Short problem a: In the listing below, replace "How do I perform" with "How can I carry out" in the stretch from the line containing "The height and width of the screenshot is (1359, 2103)." through the line containing "(x=110, y=97)". Give back only those lines, with everything else left unchanged.

Source passage:

_ _ _ _ _ _ _

This situation has to change, and in the last part of this paper I will briefly describe a project called NINES that would, if successful, help the change along. The project is practical in two ways: it addresses some of the most basic needs and self-interests of the working scholar; it circumscribes its work to a specific interdisciplinary region which scholars can, if they choose, direct and control.
What seems to me impractical is to continue framing the crisis in humanities scholarship in the theological terms of "critical theory" and "cultural studies." Remember that distinction between the base and the superstructure? Remember it. Our ideological conflicts today are deeply imbedded - commercially, economically, institutionally. Fifteen years ago few registered the social and cultural emergency that now grows more and more apparent. E. P. Thompson's 1978 The Poverty of Theory, a prescient work, was scarcely engaged. Thompson seemed one of those truculent British Marxists, good in the trenches, like his revered William Morris, but not equipped to handle the spectacular illusions of Late Capitalism.
Non sumus quales eramus. But if we are all now sadder men and women, are we any wiser? It's a nice question. From the perspective of the CI participants, the symposium was a gathering of troubled eagles; to the reporters from New York and Boston, it recalled nothing so much as Chaucer's Parliament of Foules. Certainly the intramural scene has changed. The Winter 2004 issue of CI collects the thirty "statements for the conference" (324) that we participants were asked to make in order to set up the symposium's discussions. The commentaries are all searching, serious, often self-critical. But are they self-critical in any meaningful, practical sense?
Judge for yourselves by considering for a moment the way the issue opens: with a lecture Bruno Latour gave at the Stanford Humanities Research Center the week before the April meeting of the CI board of editors. The lecture is a severe critique of critique from what D. G. Rossetti called "an inner standing-point" - that most telling of critical positions.
Let's look more closely at this brilliant essay. Latour summons for review the "dismal" state ("dismal" is his word: p. 241) into which "critical theory," including his own work, has fallen. It is a splendid display - a Houyhnhnm addressing the horses of instruction - and carried off with superb grace and vigor. "A certain form of critical spirit has sent us down the wrong path," Latour declares, adding that "If [the critical mind] is to renew itself and be relevant again [it must cultivate] a stubbornly realist attitude [that deals with] what I will call matters of concern, not matters of fact" (231). Latour then proceeds to tease out this distinction by way of an elegant tour of critical philosophy, from which emerges a new hero of our own time - Alfred North Whitehead.
Latour celebrates Whitehead for exposing the symbiotic relation between "matters of fact," on one hand, and "cultural critique" on the other. In each case we are delivered over to what Latour describes as "a poor proxy of experience and of experimentation, and, I would add, a confusing bundle of polemics, of epistemology, of modernist politics that can in no way claim to represent what is requested by a realist attitude." (245)

_ _ _ _ _ _ _

(Lines of data)
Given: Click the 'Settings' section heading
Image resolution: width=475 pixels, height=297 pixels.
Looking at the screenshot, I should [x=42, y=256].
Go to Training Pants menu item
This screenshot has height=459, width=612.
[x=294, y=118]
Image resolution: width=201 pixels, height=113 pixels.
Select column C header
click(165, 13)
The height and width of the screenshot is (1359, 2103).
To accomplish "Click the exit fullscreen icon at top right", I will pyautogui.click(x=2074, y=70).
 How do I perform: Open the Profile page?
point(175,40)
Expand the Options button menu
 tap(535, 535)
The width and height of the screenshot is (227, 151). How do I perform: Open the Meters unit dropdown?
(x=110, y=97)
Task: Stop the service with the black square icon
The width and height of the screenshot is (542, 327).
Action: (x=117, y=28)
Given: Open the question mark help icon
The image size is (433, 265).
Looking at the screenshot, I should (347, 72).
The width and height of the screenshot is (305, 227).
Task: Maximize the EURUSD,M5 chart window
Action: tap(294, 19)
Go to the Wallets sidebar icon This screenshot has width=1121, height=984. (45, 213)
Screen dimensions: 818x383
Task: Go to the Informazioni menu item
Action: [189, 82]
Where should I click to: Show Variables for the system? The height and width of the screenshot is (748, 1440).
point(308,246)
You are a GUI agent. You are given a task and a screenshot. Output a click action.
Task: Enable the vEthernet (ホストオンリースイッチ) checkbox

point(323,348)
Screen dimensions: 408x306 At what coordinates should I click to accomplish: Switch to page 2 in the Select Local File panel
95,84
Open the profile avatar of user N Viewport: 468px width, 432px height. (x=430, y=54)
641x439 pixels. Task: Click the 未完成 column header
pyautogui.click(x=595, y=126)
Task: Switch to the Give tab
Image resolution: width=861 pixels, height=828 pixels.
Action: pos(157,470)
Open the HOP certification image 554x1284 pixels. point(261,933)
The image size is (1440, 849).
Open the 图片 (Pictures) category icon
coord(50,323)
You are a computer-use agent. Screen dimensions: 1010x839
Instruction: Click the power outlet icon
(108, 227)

_ _ _ _ _ _ _

Short problem b: Duplicate the stretch of the passage above on the crisis in humanities scholarship from "Non sumus quales" through "meaningful, practical sense?" word for word.

Output a:
The height and width of the screenshot is (1359, 2103).
To accomplish "Click the exit fullscreen icon at top right", I will pyautogui.click(x=2074, y=70).
 How can I carry out: Open the Profile page?
point(175,40)
Expand the Options button menu
 tap(535, 535)
The width and height of the screenshot is (227, 151). How can I carry out: Open the Meters unit dropdown?
(x=110, y=97)

Output b:
Non sumus quales eramus. But if we are all now sadder men and women, are we any wiser? It's a nice question. From the perspective of the CI participants, the symposium was a gathering of troubled eagles; to the reporters from New York and Boston, it recalled nothing so much as Chaucer's Parliament of Foules. Certainly the intramural scene has changed. The Winter 2004 issue of CI collects the thirty "statements for the conference" (324) that we participants were asked to make in order to set up the symposium's discussions. The commentaries are all searching, serious, often self-critical. But are they self-critical in any meaningful, practical sense?